All lines with the word "microphone" in the material below are required.
Content starts
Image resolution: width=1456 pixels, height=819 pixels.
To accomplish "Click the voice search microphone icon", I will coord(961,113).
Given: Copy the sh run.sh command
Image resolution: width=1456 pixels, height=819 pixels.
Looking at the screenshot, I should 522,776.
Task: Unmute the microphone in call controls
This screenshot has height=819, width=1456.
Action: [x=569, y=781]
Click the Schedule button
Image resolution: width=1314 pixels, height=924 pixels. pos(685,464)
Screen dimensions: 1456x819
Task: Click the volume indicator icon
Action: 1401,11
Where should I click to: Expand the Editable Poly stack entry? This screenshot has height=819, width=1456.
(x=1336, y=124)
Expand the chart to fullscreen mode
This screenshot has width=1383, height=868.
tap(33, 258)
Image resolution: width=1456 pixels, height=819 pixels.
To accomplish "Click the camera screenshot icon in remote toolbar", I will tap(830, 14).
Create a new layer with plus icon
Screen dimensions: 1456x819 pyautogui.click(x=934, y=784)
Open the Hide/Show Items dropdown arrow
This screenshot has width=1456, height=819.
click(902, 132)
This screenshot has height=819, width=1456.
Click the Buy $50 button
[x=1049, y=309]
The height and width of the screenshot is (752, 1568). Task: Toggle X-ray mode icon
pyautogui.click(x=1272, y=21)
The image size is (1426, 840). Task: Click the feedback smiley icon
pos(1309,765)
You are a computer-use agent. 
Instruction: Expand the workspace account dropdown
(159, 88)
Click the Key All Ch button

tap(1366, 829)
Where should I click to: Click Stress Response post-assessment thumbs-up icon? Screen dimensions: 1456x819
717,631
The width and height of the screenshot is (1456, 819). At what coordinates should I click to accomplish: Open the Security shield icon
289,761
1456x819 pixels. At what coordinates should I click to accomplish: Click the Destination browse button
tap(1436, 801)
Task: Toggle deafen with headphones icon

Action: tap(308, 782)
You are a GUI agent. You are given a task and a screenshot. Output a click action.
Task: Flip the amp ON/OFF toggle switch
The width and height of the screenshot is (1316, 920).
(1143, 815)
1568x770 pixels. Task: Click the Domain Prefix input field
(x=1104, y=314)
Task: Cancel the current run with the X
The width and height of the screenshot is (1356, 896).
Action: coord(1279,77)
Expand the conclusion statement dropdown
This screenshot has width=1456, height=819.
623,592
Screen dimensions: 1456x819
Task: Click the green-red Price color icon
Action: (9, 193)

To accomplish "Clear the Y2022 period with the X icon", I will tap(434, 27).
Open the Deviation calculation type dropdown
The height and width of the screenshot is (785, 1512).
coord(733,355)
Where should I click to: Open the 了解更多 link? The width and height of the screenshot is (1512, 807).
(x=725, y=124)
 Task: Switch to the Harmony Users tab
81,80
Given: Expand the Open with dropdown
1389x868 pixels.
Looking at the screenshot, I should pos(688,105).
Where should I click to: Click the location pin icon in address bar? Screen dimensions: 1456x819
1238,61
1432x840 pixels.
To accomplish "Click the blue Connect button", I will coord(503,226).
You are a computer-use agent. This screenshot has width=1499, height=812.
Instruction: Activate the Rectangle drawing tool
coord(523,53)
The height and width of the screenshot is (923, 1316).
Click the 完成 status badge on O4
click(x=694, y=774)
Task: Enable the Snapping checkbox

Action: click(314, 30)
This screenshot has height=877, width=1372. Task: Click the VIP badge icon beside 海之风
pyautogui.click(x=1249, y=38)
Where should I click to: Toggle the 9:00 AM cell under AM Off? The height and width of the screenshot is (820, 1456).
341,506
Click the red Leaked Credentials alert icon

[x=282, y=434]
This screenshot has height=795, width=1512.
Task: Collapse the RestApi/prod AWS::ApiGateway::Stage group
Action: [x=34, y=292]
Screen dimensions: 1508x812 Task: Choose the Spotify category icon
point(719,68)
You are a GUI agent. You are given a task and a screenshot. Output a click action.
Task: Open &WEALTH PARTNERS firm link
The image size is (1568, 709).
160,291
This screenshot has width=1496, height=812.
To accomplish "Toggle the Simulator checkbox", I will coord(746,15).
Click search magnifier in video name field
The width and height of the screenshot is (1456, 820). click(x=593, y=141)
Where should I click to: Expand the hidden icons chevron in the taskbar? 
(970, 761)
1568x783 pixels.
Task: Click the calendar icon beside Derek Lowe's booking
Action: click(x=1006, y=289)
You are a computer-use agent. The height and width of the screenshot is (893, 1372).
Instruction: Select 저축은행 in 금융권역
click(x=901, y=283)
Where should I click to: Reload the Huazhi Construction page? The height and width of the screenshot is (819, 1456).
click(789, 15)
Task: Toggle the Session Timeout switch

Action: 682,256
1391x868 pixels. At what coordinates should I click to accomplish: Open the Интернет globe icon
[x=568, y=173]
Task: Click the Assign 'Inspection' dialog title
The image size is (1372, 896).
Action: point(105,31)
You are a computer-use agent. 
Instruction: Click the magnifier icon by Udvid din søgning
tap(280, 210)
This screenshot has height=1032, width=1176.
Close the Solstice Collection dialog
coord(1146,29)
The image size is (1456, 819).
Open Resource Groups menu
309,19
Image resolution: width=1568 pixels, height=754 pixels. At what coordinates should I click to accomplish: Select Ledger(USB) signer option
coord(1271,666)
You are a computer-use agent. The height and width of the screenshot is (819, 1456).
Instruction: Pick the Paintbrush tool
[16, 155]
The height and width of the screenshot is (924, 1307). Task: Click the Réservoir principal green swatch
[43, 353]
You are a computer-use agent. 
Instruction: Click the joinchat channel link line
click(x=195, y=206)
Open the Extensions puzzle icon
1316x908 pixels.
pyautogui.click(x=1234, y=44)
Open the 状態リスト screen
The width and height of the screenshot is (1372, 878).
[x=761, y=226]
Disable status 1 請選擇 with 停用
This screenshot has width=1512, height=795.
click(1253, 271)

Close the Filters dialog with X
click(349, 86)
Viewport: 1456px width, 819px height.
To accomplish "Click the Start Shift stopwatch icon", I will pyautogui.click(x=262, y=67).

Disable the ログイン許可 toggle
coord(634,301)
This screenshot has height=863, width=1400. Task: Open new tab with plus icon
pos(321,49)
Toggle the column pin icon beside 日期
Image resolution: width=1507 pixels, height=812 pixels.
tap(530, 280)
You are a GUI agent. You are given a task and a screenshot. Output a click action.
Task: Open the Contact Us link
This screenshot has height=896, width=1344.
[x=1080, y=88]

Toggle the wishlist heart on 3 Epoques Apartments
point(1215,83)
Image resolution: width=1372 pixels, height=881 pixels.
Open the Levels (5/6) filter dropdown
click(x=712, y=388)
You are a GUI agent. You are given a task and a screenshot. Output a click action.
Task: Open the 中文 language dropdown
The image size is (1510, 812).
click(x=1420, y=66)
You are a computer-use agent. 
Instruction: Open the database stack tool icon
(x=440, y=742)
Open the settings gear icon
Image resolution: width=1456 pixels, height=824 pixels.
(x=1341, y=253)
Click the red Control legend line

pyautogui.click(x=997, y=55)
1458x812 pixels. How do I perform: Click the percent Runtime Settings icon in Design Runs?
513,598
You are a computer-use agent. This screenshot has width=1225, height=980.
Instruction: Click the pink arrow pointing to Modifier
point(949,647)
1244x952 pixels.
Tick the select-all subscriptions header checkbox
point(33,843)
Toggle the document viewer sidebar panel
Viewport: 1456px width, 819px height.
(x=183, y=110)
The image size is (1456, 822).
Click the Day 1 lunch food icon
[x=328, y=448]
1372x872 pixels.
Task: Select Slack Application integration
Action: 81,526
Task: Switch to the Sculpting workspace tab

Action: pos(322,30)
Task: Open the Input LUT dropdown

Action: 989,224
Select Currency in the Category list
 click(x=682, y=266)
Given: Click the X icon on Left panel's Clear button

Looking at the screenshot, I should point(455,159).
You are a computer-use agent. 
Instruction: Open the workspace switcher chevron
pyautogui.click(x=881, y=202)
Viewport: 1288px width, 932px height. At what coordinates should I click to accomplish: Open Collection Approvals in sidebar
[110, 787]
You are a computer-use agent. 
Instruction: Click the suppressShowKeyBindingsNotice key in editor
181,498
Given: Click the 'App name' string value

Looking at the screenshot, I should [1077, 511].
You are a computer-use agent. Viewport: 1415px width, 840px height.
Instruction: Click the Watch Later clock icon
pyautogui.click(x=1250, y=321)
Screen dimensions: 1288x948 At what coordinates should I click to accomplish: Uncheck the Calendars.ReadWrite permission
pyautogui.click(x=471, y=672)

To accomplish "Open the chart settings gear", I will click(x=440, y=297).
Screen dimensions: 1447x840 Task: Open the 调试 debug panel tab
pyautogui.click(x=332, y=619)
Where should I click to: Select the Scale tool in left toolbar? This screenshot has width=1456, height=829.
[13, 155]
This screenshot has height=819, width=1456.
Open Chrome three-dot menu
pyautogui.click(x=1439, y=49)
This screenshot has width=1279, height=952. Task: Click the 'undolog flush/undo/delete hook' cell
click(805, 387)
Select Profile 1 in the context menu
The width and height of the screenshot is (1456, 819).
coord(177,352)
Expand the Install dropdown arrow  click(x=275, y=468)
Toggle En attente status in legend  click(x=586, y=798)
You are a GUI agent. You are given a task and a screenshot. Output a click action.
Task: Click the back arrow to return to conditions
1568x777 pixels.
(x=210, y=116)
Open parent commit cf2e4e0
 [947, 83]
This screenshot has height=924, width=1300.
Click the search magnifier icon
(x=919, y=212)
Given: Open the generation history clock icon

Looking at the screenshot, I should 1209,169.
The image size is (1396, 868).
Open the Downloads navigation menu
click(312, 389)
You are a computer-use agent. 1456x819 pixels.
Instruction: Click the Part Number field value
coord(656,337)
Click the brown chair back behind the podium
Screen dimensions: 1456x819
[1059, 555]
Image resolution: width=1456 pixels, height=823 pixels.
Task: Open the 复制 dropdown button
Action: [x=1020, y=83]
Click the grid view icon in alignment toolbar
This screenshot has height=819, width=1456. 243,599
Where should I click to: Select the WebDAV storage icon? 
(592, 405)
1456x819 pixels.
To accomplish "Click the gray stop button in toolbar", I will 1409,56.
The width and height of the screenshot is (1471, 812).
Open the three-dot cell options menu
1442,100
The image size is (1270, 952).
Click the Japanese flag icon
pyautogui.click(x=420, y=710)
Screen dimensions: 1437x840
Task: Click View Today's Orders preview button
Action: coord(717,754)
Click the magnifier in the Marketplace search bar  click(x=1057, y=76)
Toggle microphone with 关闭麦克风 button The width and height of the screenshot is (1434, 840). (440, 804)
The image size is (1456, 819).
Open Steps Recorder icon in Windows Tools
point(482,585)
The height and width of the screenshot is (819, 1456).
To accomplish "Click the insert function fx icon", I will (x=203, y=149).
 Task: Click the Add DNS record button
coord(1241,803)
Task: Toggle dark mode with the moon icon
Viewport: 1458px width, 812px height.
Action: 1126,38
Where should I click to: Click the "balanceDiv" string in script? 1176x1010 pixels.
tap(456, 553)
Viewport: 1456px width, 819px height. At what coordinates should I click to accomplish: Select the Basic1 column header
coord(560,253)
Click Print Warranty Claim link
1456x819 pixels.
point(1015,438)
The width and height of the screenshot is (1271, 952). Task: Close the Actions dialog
Content ends
Response:
To accomplish "Click the voice search microphone icon", I will coord(961,113).
Task: Unmute the microphone in call controls
Toggle microphone with 关闭麦克风 button The width and height of the screenshot is (1434, 840). (440, 804)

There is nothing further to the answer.